I believe the main thing to have is COMMUNICATION. Also....stop saying NO .......... Instead of NO........have options...such as, hang out at our house.
12 is a little young for the movies, mall, etc. with no parent around. However, at 12 I routinely had a houseful of girls (and sometimes boys) hanging out every Friday and Saturday night. . I have the space (planned early on) and I love the fact that the kids (now teens) like to hang out here. Yes I spend more on snacks, sodas, etc BUT....I know what they are doing.
At the same time....they are hanging out and having a fun time SAFELY.
Give her options instead of saying no. It's important to have friends at her age. I think it should depend on maturity and responsibility too. At her age I was a good kid and so I could be dropped off at the theater or mall, not to mention walk down to the park or the cafe for ice cream. We only did this during the day. At night, we could go over to each others houses. Granted this world is a bit more unnerving then when we were kids, but its good to not be overprotective to give them the feeling of freedom. The more a parent suffocates you the more likely you will rebel as you get older. Its hard to walk the line. So if you don't feel comfortable with her going out, offer to let them hang out at your house, or let them meet at a food place of some sort to have a coke and have a coffee yourself ( at a different table) Good luck.
Do you have a specific reason, that you will not let her go out on the weekend with her friends?
Are her friends a bad influence? Are they bad kids? Do you know their parents/Mom???
How about, you invite her friends over to your house on the weekends? They can hang out at your house. And then you can observe them and gauge their level of maturity etc.
Kids this age, like to go out with their friends. Its normal. Movies, things like that. What is your daughter wanting to do on the weekends? If just hanging out at the mall... well, lots of kids do that, but they can also get into trouble. Does your daughter have good judgment? Do you have rules for her? Is she cooperative? Does she know about safety? Stranger safety? Child predators?
If you are doubting her... and her ability to handle herself, then she has to be taught and coached about it... and you/Hubby sit down with her and discuss it.
Or does she belong to any clubs? That might be a good outlet for her too.

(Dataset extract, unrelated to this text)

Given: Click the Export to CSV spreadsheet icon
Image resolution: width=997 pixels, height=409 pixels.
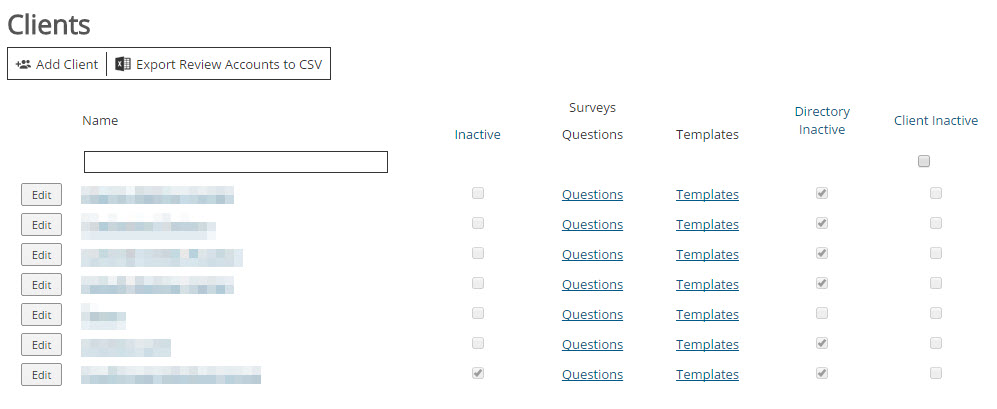Looking at the screenshot, I should [123, 64].
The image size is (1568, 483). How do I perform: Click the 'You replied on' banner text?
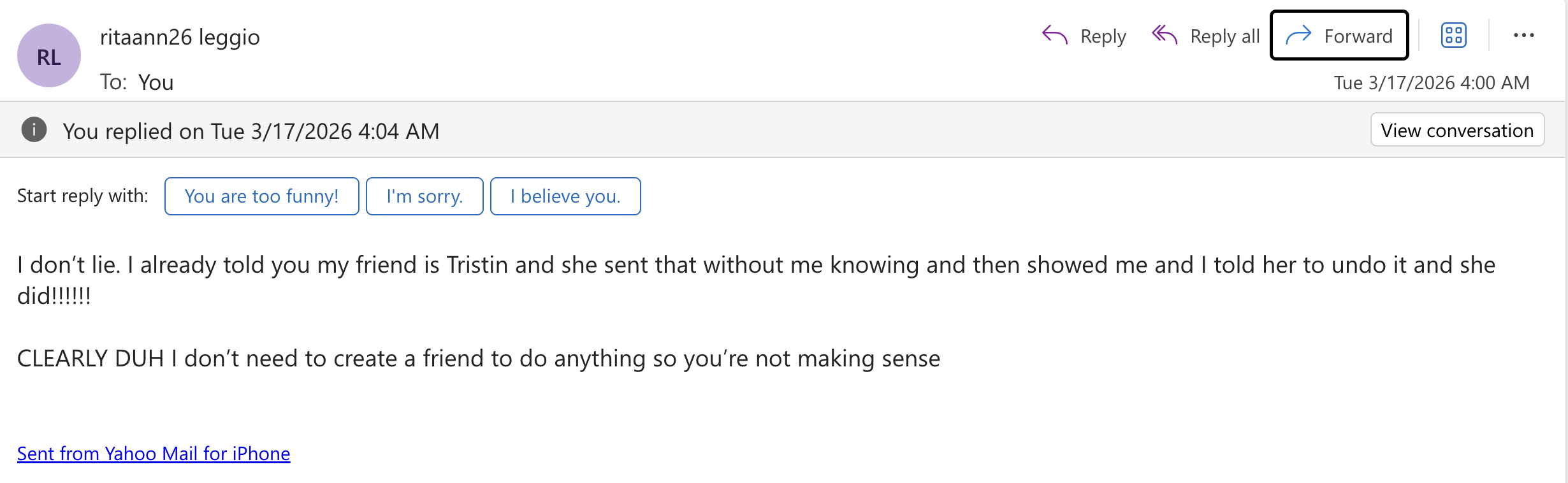click(250, 131)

At this age, there is also curfews.... and certain places a young 12 year old should not go to. Activities need to be age appropriate too. And, you have to see if it is a mixed group of boys and girls, or just her and her girlfriends....
Many things to consider... but yet, a 12 year old does start to want to socialize with friends, on the weekends. Its normal.

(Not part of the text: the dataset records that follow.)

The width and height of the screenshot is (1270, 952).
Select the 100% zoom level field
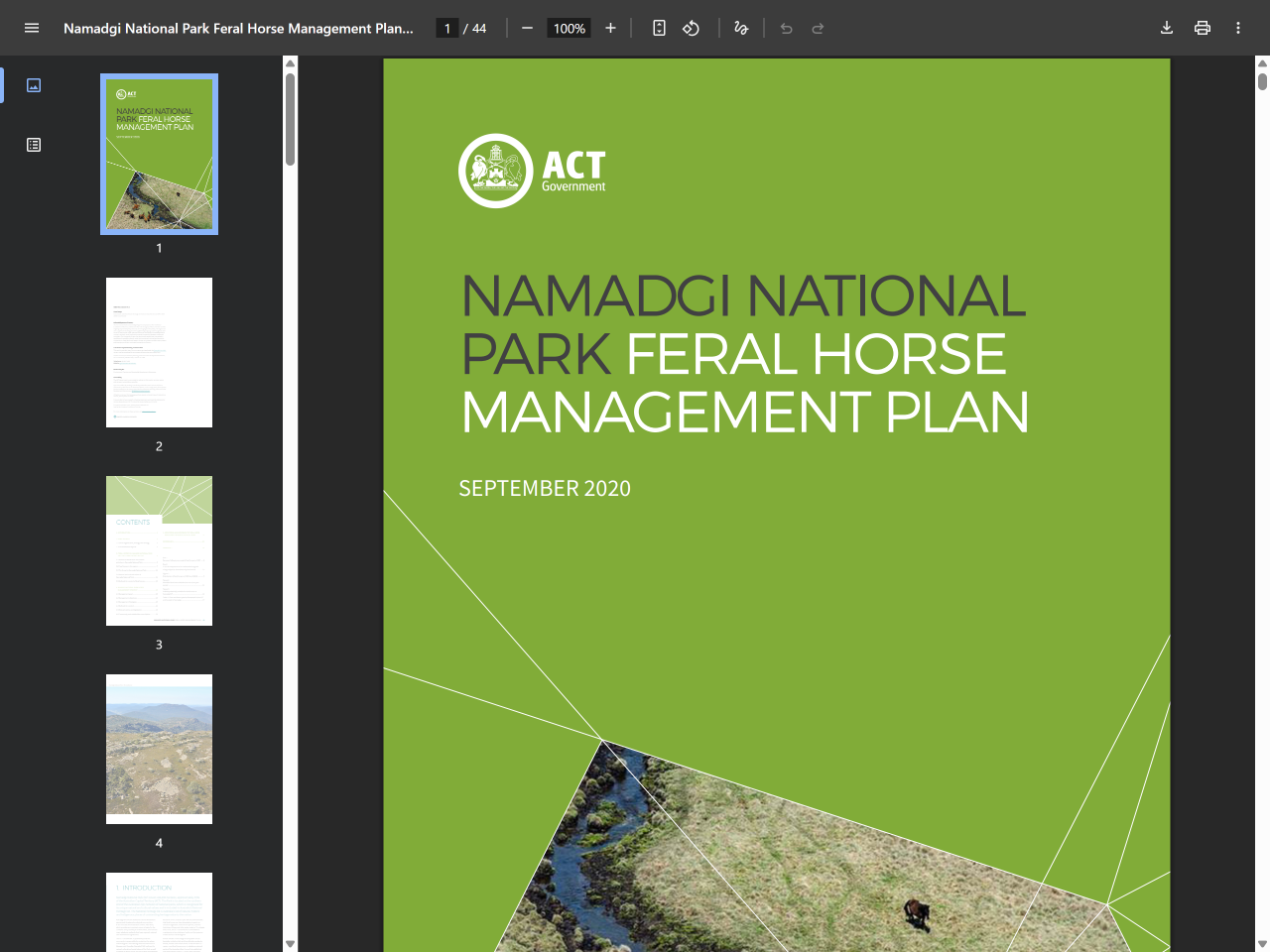[569, 28]
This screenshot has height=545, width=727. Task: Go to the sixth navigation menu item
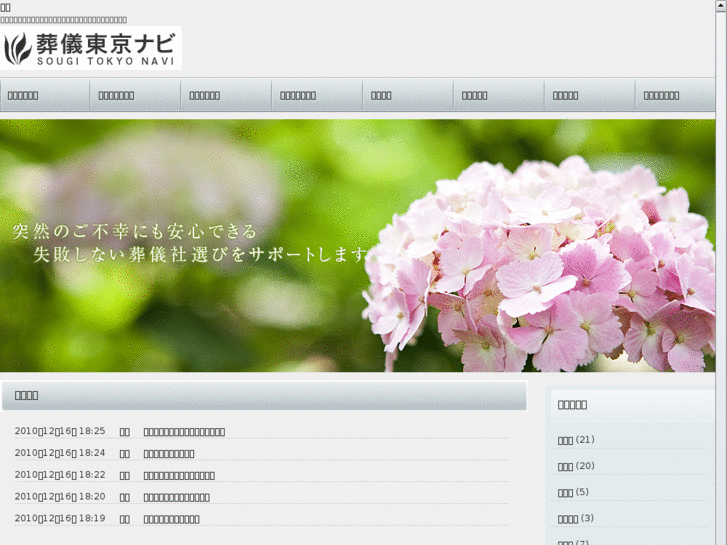point(475,96)
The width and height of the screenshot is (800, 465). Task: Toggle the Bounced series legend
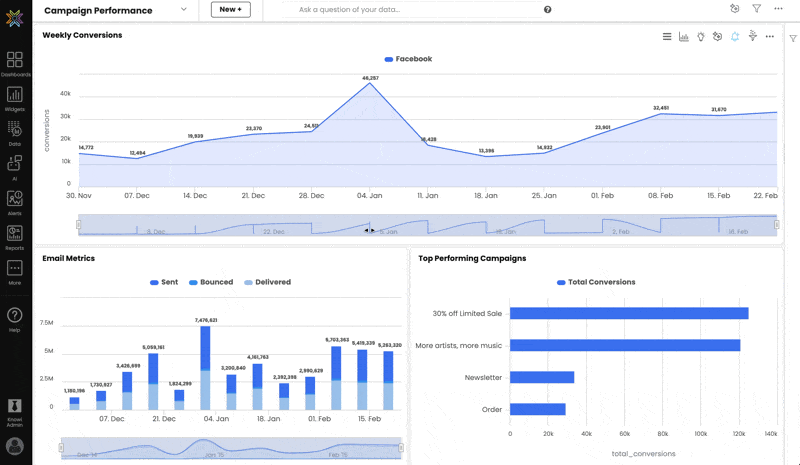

What is your particular reason for not allowing her to go out with her friends on the weekend? Can you let us know?
All the best,
Susan
At 12, I allowed my daughter to go with groups of friends to the movies, the mall, etc. I knew her friends' parents, and when the kids went out, a parent went with them.
Their favorite cinema was next door to a Starbucks. A parent would drop the whole group at the cinema, and they were allowed to go to the Starbucks after the movie and wait there to be picked up. No one was allowed to ride home with anyone other than the designated pick-up parent, and no side trips other than to Starbucks were allowed. Anyone who didn't follow the rules was no longer allowed to go on future outings with the group.
They were allowed to roam the mall as long as they always had at least one other kid with them, and they were required to check in with the adult at the food court at specific times.
Anyone who failed to show up for nose count was not allowed to go on future outings.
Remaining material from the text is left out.